How Subsidizing Exports Can Create Perverse Incentives: Evidence of Unequal Ecological Exchange from the Apparel Sector
*Names in bold indicate Presenter
For decades, under the now defunct MFA system, strict “rules of origin” clauses set up quotas for the imports of apparel into the United States from certain countries. Those policies defined location of textile and apparel firms because they chased available quotas. Foreign direct investment (FDI) was directed toward nations that had preferential trade agreements with the US, which allowed for maximum quota benefits. The end of the MFA opened global textile firms to more choice in location. The panel data analysis presented here of the nations most dependent on textile production shows that FDI increased in nations with permissive environmental policies.
The result of the still active PSR rules and the end of the MFA is an incentive system in which over 80% of exported American cotton ends up returning to the United States in the form of ready-made garments. It is processed into fabric in nations with lax ecological regulatory systems that are heavily dependent on structural adjustment loans. Such nations' economies depend on attracting FDI and their ability to do so is the metric of successful in industrial upgrading. In textile-export dependent nations high concentration of FDI is noted in the countries with a) high structural adjustment loan debt and b) high and rising levels of water pollution associated with textile manufacturing.

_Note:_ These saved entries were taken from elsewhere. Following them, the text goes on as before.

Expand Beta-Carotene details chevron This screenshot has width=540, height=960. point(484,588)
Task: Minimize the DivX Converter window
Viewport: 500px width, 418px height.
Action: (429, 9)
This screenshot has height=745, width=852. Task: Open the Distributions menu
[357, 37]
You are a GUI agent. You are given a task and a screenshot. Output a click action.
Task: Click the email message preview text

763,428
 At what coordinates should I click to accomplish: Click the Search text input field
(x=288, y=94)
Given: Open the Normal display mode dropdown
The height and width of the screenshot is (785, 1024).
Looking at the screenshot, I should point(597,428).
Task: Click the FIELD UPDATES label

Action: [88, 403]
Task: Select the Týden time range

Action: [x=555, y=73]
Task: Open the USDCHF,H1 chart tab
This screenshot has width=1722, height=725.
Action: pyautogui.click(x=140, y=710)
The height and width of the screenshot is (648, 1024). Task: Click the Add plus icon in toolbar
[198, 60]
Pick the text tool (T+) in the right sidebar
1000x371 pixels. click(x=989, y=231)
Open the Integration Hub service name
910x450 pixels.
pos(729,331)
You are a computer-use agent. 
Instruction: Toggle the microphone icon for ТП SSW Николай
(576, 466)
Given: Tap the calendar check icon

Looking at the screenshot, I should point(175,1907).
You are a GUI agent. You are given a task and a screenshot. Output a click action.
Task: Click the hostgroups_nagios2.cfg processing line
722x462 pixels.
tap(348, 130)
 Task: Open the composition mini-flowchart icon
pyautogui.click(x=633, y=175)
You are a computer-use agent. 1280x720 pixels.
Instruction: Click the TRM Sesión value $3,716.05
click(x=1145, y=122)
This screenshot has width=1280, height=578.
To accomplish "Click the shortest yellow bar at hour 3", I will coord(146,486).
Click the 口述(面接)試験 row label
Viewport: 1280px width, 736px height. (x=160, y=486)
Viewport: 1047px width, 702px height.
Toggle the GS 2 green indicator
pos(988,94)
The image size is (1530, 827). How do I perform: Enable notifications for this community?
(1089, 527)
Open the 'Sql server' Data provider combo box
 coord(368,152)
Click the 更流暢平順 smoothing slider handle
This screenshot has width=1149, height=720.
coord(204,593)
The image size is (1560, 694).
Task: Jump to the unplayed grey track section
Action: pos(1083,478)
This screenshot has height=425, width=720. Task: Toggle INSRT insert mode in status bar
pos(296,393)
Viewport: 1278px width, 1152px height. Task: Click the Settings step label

The panel data results of 33 such economies analyzed in the decade before and after the dismantling of the MFA quota system indicate that the end of the quota system, which in effect is an example of a successful outcome of trade liberalization, led to an increase of FDI in the nations with the highest levels of pollution. This fact suggests that in the integrated trade of apparel components perverse incentives exist that reward the externalization of environmentally damaging industrial processes, providing support for the theory of unequal ecological exchange.